The statements in this Current Report on Form 8-K include statements regarding the intent, belief or current expectations of the Company and members of its management team, as well as the assumptions on which such statements are based, and generally are identified by the use of words such as “may,” “will,” “seeks,” “strives,” “anticipates,” “believes,” “estimates,” “expects,” “plans,” “intends,” “should” or similar expressions. Actual results may differ materially from those contemplated by such forward-looking statements, including as a result of those factors set forth in the Risk Factors section of the Company’s most recent annual report on Form 10-K, filed with the Securities and Exchange Commission (“SEC”) on March 9, 2017, the Quarterly Report on Form 10-Q for the quarter ended June 30, 2017 filed with the SEC on August 14, 2017, and the Definitive Proxy Statement on Schedule 14A with respect to the Annual Meeting filed with the SEC on October 23, 2017, as such Risk Factors may be updated from time to time in subsequent reports.
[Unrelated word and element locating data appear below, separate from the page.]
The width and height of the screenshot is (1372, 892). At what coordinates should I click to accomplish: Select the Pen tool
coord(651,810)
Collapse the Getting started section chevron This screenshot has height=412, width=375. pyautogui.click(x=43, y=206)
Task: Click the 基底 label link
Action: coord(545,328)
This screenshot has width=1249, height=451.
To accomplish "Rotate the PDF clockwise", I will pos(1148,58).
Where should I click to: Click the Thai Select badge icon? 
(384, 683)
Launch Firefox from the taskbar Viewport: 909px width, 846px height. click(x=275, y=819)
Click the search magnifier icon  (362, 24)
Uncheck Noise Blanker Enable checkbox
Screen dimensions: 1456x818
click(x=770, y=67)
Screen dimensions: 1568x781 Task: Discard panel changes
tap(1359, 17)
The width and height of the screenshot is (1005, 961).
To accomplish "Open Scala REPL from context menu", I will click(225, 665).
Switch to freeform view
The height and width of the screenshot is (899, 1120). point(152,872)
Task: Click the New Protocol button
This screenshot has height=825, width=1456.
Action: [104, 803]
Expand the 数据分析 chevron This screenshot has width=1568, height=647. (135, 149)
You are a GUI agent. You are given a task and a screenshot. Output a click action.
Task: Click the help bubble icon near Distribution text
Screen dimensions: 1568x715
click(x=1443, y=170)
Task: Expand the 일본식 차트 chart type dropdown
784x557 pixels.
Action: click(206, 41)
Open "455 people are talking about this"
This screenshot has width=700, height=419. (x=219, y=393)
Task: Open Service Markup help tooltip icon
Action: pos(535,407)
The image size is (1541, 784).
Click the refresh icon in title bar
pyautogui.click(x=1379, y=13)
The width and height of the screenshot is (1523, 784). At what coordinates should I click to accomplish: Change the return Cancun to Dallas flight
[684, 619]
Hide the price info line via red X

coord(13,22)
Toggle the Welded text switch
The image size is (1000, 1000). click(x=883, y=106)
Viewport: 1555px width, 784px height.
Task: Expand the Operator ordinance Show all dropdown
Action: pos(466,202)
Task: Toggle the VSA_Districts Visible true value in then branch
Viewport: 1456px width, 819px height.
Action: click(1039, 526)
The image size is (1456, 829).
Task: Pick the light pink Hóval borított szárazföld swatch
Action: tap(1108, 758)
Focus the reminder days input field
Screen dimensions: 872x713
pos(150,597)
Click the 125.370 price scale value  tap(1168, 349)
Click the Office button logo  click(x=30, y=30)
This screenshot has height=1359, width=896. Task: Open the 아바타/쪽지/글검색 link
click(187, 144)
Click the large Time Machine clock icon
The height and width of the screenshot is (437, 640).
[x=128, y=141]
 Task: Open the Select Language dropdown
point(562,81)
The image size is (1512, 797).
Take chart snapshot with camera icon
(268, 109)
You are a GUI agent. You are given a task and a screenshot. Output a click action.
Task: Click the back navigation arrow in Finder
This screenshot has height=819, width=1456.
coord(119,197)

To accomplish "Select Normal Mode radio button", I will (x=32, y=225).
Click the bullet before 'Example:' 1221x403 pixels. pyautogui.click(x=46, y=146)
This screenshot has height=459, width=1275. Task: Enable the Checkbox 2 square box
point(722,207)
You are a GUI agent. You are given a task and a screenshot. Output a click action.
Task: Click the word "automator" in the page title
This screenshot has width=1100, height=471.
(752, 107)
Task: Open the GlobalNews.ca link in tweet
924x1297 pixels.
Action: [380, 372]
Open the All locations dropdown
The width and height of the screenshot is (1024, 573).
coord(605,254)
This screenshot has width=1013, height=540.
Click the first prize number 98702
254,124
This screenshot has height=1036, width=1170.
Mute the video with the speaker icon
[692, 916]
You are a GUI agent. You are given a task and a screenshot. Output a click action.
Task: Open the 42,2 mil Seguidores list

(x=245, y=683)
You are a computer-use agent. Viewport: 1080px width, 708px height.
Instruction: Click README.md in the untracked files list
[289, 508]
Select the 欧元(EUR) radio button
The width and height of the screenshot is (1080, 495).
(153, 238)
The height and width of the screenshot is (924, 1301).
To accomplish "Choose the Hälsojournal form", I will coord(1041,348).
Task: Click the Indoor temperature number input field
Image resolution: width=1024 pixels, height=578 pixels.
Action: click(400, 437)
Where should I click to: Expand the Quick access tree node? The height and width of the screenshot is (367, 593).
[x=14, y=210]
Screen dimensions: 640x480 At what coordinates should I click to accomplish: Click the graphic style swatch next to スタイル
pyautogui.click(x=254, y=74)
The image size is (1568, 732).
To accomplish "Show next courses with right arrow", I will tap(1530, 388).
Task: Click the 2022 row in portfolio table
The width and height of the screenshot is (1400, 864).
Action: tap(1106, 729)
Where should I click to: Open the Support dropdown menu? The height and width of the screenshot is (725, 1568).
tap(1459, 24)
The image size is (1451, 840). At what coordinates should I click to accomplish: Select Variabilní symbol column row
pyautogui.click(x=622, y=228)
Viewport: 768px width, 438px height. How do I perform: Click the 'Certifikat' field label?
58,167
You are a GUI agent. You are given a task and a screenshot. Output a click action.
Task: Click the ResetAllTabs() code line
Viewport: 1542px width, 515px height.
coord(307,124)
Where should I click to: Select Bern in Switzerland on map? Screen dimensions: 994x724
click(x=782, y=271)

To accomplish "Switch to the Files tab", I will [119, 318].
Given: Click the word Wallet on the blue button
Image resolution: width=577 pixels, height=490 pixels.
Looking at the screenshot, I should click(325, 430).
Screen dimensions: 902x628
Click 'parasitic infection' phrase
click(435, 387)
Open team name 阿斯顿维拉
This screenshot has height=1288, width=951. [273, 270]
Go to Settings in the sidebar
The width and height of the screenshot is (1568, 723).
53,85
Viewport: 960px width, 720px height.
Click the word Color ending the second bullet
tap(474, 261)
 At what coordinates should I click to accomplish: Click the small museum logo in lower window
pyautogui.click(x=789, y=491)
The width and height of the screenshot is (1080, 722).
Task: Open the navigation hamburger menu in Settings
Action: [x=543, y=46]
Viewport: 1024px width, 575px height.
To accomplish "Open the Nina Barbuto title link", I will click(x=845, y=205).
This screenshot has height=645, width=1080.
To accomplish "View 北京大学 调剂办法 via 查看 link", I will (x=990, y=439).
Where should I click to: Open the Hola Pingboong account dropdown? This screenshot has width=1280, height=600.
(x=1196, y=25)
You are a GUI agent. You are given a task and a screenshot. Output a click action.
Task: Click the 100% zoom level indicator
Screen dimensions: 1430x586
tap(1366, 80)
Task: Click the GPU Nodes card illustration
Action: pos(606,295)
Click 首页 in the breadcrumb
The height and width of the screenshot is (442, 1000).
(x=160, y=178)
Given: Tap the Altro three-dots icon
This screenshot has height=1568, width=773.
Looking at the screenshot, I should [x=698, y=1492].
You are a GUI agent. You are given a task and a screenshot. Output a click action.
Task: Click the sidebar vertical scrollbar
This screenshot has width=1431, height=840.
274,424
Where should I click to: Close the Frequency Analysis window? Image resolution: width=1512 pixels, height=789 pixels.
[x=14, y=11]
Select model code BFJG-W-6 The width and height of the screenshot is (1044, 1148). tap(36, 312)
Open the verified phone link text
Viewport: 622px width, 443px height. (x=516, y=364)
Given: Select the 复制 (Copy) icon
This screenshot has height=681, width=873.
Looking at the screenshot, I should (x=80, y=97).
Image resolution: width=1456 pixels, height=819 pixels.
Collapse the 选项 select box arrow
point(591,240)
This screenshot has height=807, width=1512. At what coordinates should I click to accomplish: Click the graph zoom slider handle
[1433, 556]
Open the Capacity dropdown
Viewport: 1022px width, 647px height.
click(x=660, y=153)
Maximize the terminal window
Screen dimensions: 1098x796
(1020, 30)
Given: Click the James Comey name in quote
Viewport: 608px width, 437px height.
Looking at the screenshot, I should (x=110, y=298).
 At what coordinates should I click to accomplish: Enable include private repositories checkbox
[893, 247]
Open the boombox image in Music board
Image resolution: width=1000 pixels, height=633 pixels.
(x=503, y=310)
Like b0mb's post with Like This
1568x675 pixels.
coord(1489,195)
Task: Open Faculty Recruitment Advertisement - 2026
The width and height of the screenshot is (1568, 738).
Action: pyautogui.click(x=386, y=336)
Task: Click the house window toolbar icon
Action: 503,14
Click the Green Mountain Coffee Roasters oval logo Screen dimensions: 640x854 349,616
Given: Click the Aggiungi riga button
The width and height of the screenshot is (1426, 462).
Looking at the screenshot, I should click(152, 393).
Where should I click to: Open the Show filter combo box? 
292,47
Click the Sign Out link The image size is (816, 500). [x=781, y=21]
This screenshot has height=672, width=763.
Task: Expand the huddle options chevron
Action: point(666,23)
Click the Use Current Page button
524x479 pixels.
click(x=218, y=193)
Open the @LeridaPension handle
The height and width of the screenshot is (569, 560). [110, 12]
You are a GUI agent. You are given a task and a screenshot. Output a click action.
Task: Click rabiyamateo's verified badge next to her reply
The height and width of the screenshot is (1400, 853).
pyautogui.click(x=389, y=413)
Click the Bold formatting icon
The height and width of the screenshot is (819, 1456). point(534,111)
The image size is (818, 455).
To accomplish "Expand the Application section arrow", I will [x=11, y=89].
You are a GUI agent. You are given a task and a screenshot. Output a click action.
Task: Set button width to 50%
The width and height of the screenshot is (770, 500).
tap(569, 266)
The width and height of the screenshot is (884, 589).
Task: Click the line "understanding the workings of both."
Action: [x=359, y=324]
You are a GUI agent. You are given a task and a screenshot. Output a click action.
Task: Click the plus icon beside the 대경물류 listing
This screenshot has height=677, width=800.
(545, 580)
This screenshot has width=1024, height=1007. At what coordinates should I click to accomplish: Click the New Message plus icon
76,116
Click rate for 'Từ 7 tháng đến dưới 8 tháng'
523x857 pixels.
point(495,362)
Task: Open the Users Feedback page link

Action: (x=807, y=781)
Forward-looking statements speak only as of the date they are made, and the Company undertakes no obligation to update or revise forward-looking statements to reflect changed assumptions, the occurrence of unanticipated events or changes to future operating results over time, unless required by law. 

 

Item 9.01. Financial Statements and Exhibits.

 

(d)Exhibits

 

Exhibit No.   Description
99.1   Presentation
     
99.2   Script

 

 

 

 

SIGNATURES

 

Pursuant to the requirements of the Securities Exchange Act of 1934, the registrant has duly caused this report to be signed on its behalf by the undersigned hereunto duly authorized.

 

  American Realty Capital Healthcare Trust III, Inc.